Obamacare’s still-new open enrollment process has experienced hiccups on Saturday. After its midnight launch, HealthCare.gov wouldn’t allow users to log into their accounts, reminding experts of last year’s spectacularly botched start. By early afternoon, however, the issue seemed resolved.
The website’s launch was greeted with much anticipation, especially after last year’s debacle. According to estimates made by the Department of Health and Human Services, over 23,000 people managed to submit applications within the first eight hours of the website’s launch.
However, even if some managed to successfully enroll, many state-run exchanges experienced issues. Washington state, for instance, was forced to take its exchange offline in order to resolve a problem connected to 2015 tax credit amounts. It seems that these were being wrongly calculated. In Colorado, on the other hand, brokers had issues with displaying cost-sharing subsidies. Error messages were also commonly encountered during these first few hours.
“We’d go in with an e-mail account, can set up an account, verify it and create a password, but when go back to actually log in with that information, it says your password is invalid,”
Will Chapman, Brokers at the Health Insurance Store of Louisiana owner said.

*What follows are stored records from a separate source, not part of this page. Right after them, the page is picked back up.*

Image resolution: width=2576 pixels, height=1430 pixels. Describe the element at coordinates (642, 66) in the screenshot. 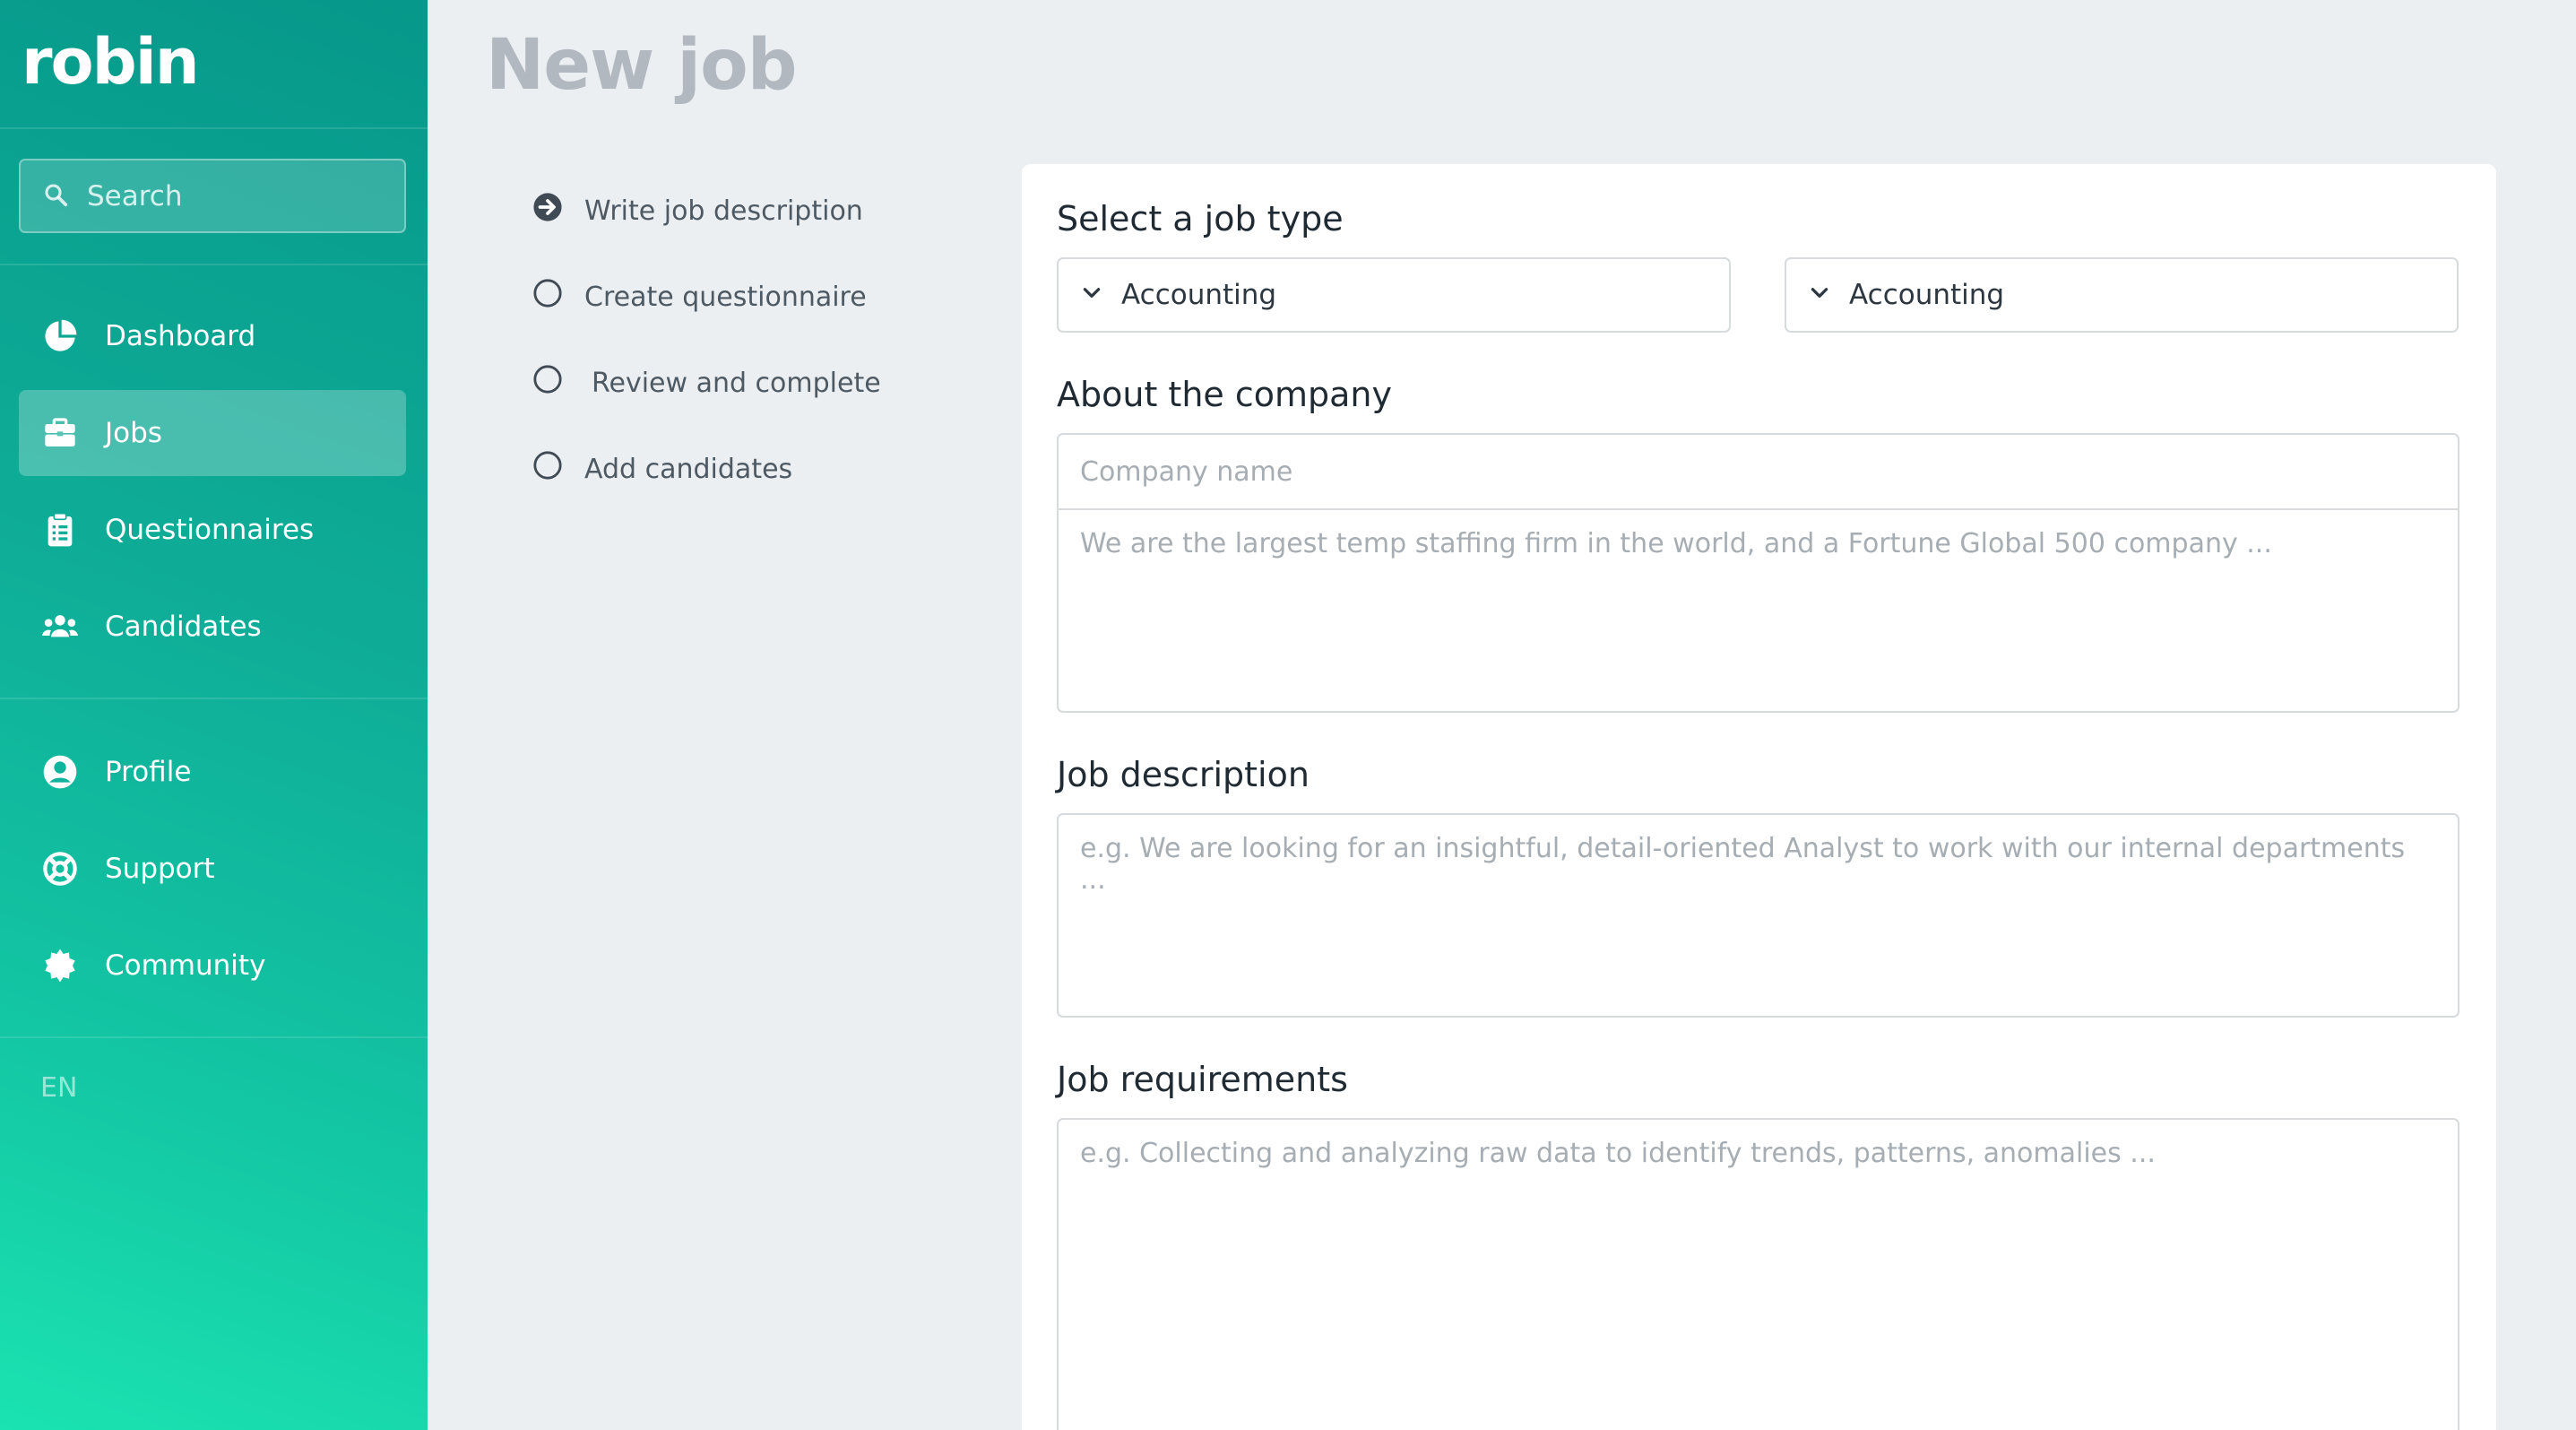

I see `page-title: New job` at that location.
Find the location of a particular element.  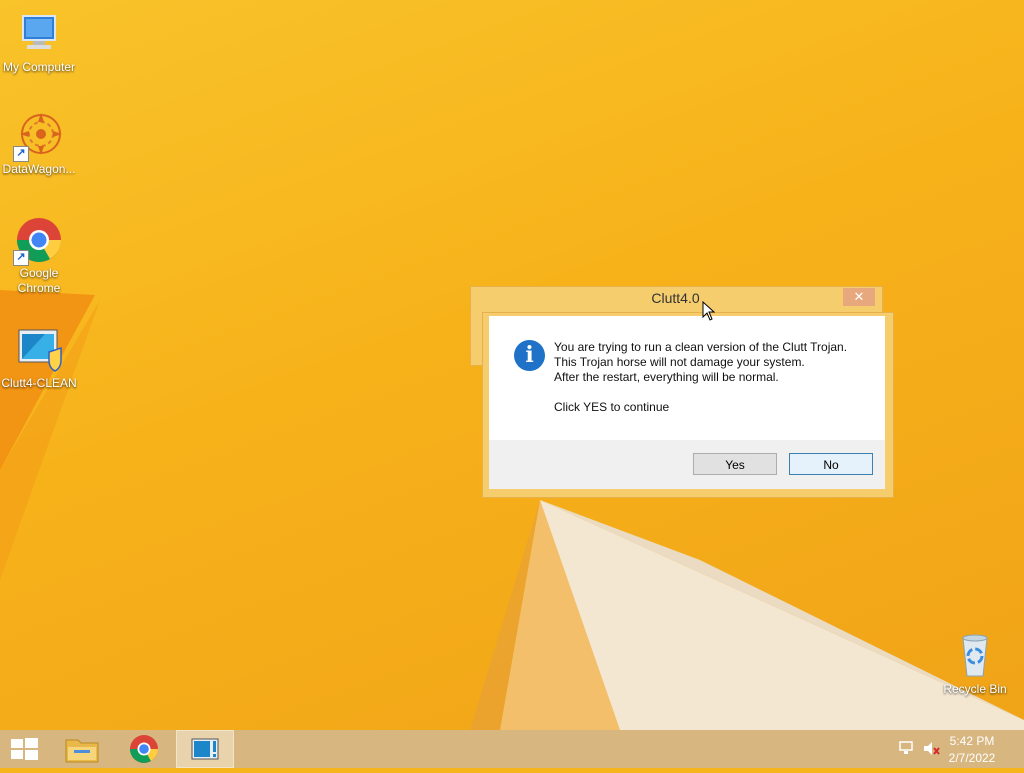

taskbar-clutt-app is located at coordinates (205, 749).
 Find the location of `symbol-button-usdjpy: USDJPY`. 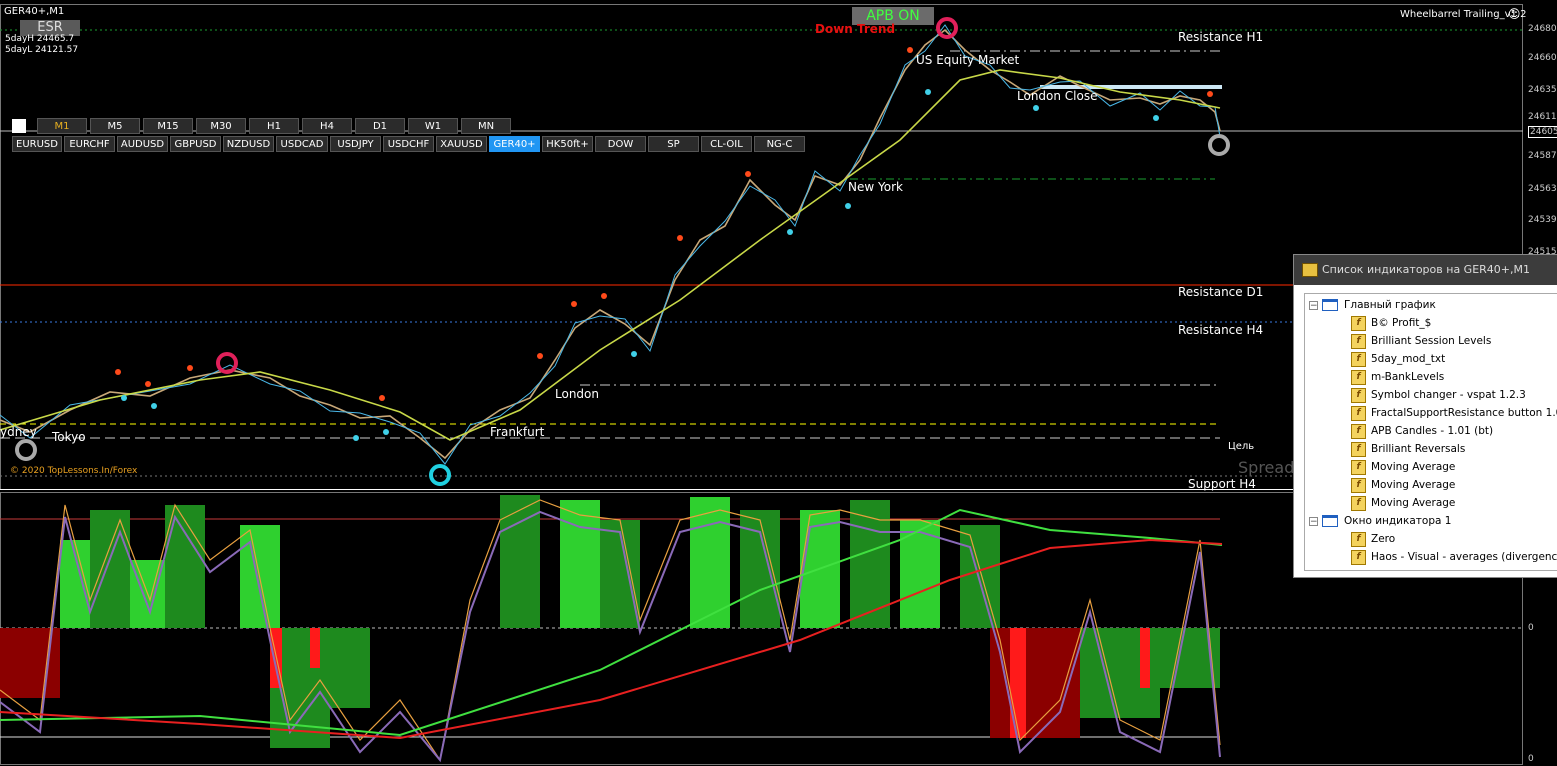

symbol-button-usdjpy: USDJPY is located at coordinates (356, 144).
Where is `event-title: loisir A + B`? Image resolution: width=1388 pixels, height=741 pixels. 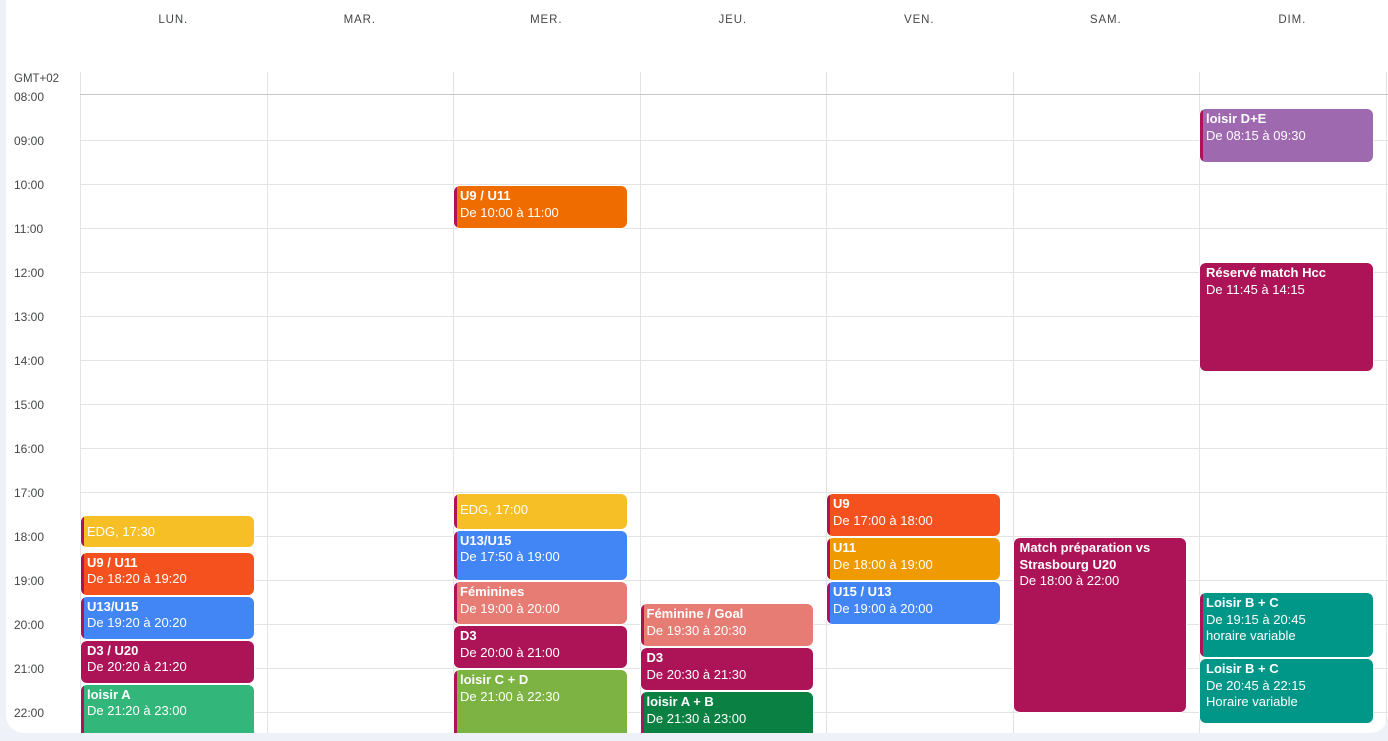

Chapman, for instance, was only able to enroll his customers in the early afternoon as neither his agents nor his clients could log into their accounts. He decided to contact the call center around midday and was informed that the issues had been reported nationwide.
HHS spokesman, Aaron Albright explained that such minor hiccups were expected at the launch of a project of such complexity. Albright added that the reported issues hadn’t been numerous and that the majority of users had smooth experiences while enrolling. He did not fail to mention that the department would not desist in working every day to ensure the customer’s easy experience.
Reporters also attempted to create accounts. Out of three reporters who had created accounts, one could not log in. After contacting customer service and having the account manually unlocked, the reporter still could not log in for another two hours.
In other states, such as Illinois, Ohio and North Carolina, things appeared to run smoothly.
“The Exchange and Department of Social & Health Services staff will be working closely together to identify the solution and hope to have the site back up as soon as possible,”
Richard Onizuka, CEO for the Washington Health Benefit Exchange said in a statement after Washington continued experiencing issues.